Я подняла глаза чуть выше, чем позволялось, и ответила другим:
— А сокол видит раньше, чем летит. Но кормят обоих с одной руки.
Мэй у столба не шевельнулась. Совсем. Так не шевелятся, когда очень хотят пошевелиться.
Строки были не из свода наставлений. Они были из позднего частного письма, которое цитировалось в одном-единственном комментарии, и цитировалось как пример дерзости, за которую автора отправили служить на границу.
Смысл в них был простой и наглый: и тот, кто предупреждает, и тот, кто действует, одинаково зависят от того, кто их кормит.
Я сказала императрице, что моя польза для неё зависит от того, как она со мной обойдётся.
Тяньхуан улыбнулась.
Улыбка вышла короткая и очень нехорошая, и в ней при этом было чистое, ничем не прикрытое удовольствие человека, которому наконец подали что-то, чего он не пробовал.

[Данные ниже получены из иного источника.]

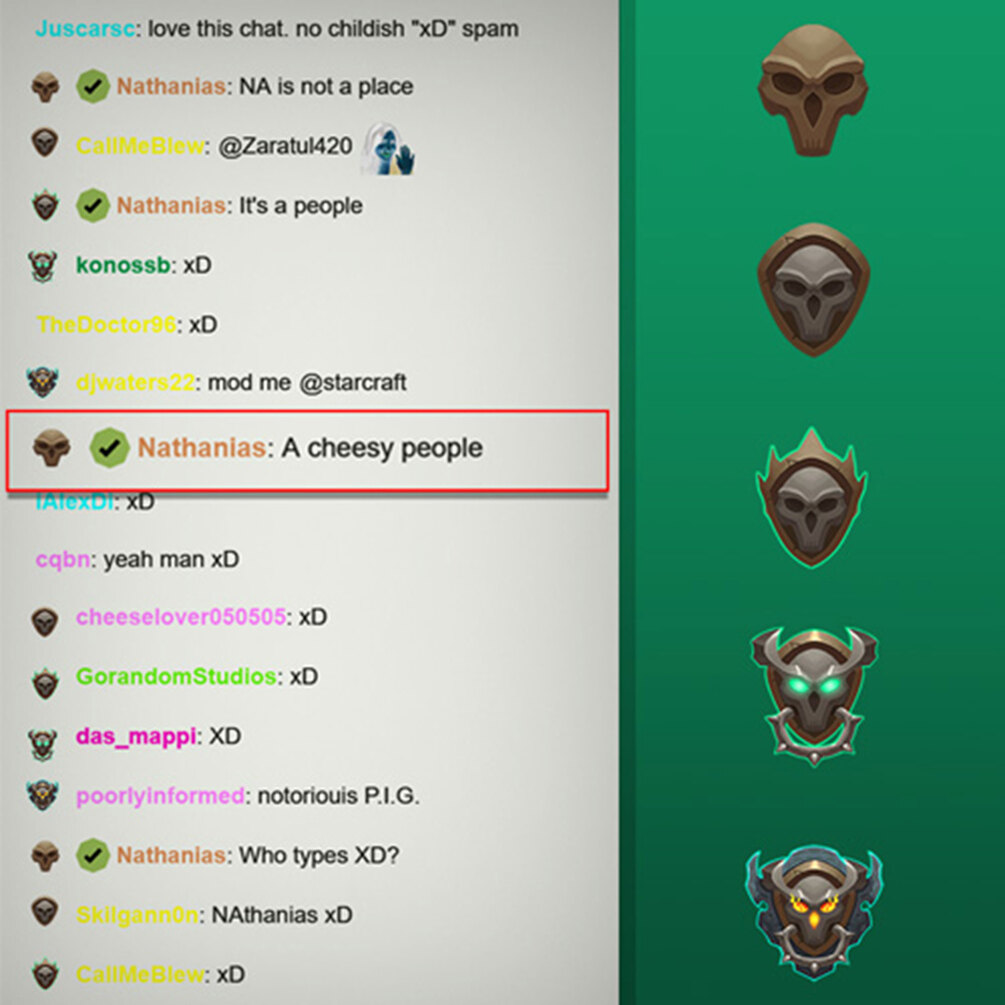Click the verified checkmark beside 'It's a people'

— Мэй, — сказала она, не поворачивая головы. — Ты слышала?
— Слышала, ваше величество.
— Откуда это?
— Из письма, — ответила Мэй ровным голосом. — Автора выслали.
— Куда?
— На северную заставу.
— Значит, дожил. — Тяньхуан снова взяла кисть. — Оттуда возвращались.
Она обмакнула её, и провела по бумаге, и заговорила уже совсем другим тоном — деловым, будничным, тоном человека, который закончил одно дело и начал следующее:
— Через месяц экзамены. Списки допущенных сводят в Палате обрядов, и сводят их дурно: у меня третий год одни и те же ошибки в одних и тех же уездах. Ты умеешь читать перечни?
— Умею, ваше величество.
— Будешь читать. Сверять уездные списки со столичными и подавать расхождения Мэй. — Кисть не остановилась. — Каждый день. Молча.
— Да, ваше величество.
— И, Лин Юэ.
Я замерла.
— Дозорного с восточной стены, — сказала Тяньхуан, глядя в бумагу, — через год всё-таки казнили. За то, что он и во второй раз никуда не побежал.

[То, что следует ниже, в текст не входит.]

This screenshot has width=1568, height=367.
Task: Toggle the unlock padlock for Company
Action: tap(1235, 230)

Из зала я вышла на своих ногах и до поворота галереи держалась прилично.
За поворотом остановилась и постояла, положив ладонь на столб.

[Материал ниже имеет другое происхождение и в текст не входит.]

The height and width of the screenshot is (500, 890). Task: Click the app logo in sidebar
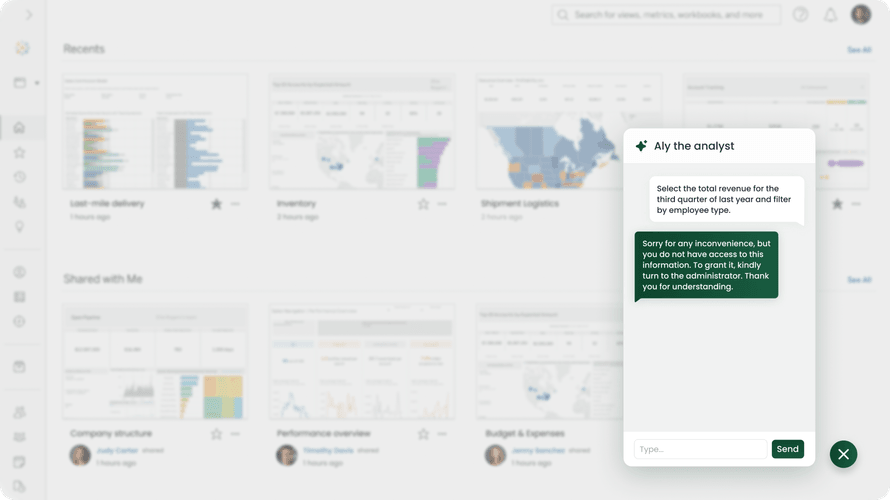click(22, 48)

Меня трясло. Не сильно — мелко, в кистях, той дрожью, которая приходит с опозданием и не спрашивает разрешения. Я смотрела на свои чужие пальцы и понимала, что только что получила должность.
Даже не должность: мне только что выдали доступ.
Уездные списки допущенных к экзаменам. Все имена, все уезды, все рекомендатели. Каждый день. Своими руками.
Я двенадцать лет писала о фальсификации на кэцзюй по трём косвенным упоминаниям и одной таблице, восстановленной наполовину. Теперь мне выдали исходники.
Это было настолько щедро, что становилось страшно. Императрица не раздаёт доступ к спискам младшим дамам, которые удачно ответили на цитату. Императрица кладёт приманку и смотрит, кто к ней подойдёт.
Я не была уверена, кем в этой схеме назначена — охотником или приманкой.
Галерея выходила во внутренний сад, и я пошла по ней, потому что стоять на месте было хуже.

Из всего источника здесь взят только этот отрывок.